Elizabeth Trobaugh spent much of 2012 in Afghanistan as the Army officer in charge of a brand-new kind of unit: a Female Engagement Team.

Trobaugh, a Spokane native who graduated from Mt. Spokane High School in 2006, and her soldiers spent months trying to form relationships with women in rural villages of the high desert in the country’s Ghazni region. It was a new – and not always well-understood – part of the American battle against the counterinsurgency in that country, and for Trobaugh and her team it required a lot of delicate diplomacy. Eventually, they were able to provide 10 sewing machines – old-fashioned foot-pedal models – to allow a group of Afghan women the chance to run their own business from their homes, without running afoul of cultural traditions.

At the ceremony where the sewing machines were presented, a young woman in a blue burqa approached Trobaugh with great urgency. She sat almost knee-to-knee with her, Trobaugh said, and an interpreter translated her words: “I heard you can help get women to college. I heard that you have that power … Please help me.”

Trobaugh – a captain serving in one of the toughest regions of the world – felt her eyes well up with tears. “This is the reason I was there,” she said this week in an interview. “To help this young woman.”

What Trobaugh was, and was not, able to do for that young woman says a lot about the larger work she was doing in Afghanistan: small steps with large consequences, accomplished after arduous efforts and against obstacles ranging from language to military culture. Her commanding officer was initially unenthusiastic about providing educational resources for local women; Trobaugh made the case as forcefully as she could, to no avail. So she did her duty and obeyed.

Eventually, though, her battalion commander relented. Among her last tasks in Afghanistan, before returning in September 2012, was to begin connecting women to educational opportunities through the 10,000 Women program, a Goldman Sachs initiative to provide training for women worldwide.

Her time as the leader of the fledgling FET was likely one of the main reasons she recently was named a prestigious Pickering Fellow – a collaborative project between the State Department and the Woodrow Wilson National Fellowship Foundation to train people for foreign service. She will begin graduate studies at Columbia University this fall, working toward a master’s degree in international affairs, with the goal of working with women in the battlefield.

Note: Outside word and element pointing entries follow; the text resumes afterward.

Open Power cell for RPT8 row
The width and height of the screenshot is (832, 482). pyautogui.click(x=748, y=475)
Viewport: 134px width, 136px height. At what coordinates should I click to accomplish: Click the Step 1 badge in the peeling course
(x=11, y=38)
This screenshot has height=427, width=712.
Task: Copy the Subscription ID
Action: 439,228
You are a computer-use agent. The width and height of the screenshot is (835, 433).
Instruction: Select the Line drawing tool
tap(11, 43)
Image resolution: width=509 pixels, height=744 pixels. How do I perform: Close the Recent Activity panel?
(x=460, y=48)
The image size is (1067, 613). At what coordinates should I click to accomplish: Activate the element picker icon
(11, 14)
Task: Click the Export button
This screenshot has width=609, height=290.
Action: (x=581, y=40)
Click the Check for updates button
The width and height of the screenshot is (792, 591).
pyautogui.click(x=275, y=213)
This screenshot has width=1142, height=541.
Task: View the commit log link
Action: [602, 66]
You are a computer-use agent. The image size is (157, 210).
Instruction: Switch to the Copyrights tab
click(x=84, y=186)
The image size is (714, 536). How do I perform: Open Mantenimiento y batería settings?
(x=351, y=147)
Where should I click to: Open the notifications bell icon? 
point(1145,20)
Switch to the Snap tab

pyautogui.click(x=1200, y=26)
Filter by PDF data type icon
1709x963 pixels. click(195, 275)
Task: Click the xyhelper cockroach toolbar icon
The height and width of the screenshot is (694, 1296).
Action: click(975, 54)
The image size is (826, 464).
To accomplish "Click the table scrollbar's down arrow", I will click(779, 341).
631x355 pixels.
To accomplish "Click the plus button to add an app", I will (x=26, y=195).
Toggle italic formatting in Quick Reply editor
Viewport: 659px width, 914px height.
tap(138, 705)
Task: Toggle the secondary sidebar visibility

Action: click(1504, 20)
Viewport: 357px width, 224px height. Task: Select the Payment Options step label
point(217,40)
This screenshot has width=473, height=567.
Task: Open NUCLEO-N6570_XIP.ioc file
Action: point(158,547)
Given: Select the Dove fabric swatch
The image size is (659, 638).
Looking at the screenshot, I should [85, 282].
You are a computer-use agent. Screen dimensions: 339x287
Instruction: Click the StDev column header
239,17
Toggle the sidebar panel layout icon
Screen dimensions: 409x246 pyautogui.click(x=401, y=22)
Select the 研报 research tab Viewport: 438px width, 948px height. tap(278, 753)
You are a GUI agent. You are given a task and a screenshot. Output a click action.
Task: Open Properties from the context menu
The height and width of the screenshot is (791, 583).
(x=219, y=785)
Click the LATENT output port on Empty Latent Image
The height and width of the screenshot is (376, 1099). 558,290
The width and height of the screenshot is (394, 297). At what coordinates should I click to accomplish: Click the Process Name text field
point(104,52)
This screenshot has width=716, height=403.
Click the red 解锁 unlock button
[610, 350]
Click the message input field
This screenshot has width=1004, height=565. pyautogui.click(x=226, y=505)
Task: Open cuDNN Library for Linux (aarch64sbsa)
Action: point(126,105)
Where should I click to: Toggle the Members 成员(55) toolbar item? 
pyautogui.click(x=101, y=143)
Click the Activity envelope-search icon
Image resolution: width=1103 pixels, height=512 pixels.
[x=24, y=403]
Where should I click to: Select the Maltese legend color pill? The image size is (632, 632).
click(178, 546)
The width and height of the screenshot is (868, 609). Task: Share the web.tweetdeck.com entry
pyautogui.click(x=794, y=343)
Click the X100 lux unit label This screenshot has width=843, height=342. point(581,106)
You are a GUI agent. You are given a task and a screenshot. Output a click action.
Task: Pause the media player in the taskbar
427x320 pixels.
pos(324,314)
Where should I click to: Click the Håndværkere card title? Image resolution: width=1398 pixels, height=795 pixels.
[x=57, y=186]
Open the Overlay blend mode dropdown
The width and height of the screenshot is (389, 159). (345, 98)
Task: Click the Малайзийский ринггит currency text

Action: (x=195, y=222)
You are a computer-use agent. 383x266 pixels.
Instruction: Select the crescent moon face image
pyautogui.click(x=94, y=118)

Trobaugh grew up in Spokane and studied at Mills College, a liberal arts college for women in Oakland, California. While there, she became interested in the condition of women worldwide. As she wrote in a piece for the Mills alumni magazine, “I learned what it means to be a world citizen and realized the unwavering duty I have to be a force for good for all women.”

She was also in the ROTC program as a way to help pay for tuition. Upon graduation, she learned of the new FET program.

“As soon as I found out about the Female Engagement Team, I thought, ‘A-ha! This is where I can make a difference,’ ” she said.

She was selected for that role and attached to the 1st Brigade Combat Team, 82nd Airborne Division, in November 2011.

Trobaugh would be deployed to Afghanistan the following March. Her Spokane connections worked in her favor before she even left. Trobaugh had been given an assignment to compile a wide range of information about conditions of life, resources and other matters regarding the area where the FET team would be working.

As a new second lieutenant, she felt overwhelmed. Not long after, she was talking by phone to her mother, Tana Young. Her mom told her that Ryan Crocker, a former ambassador to Iraq and Afghanistan from Spokane, had spoken a few months earlier at her church – Millwood Presbyterian.

Maybe Trobaugh could reach out to the ambassador for help with her assignment. Young arranged to get Crocker’s email address through the man who organized the Millwood speech, former S-R staffer Dan Hansen. And Trobaugh – violating chain-of-command protocols – sent him a note directly, asking if he could help.

Turns out he could. Crocker responded with contact information to help her find what she needed and ran a little interference on her behalf, she said.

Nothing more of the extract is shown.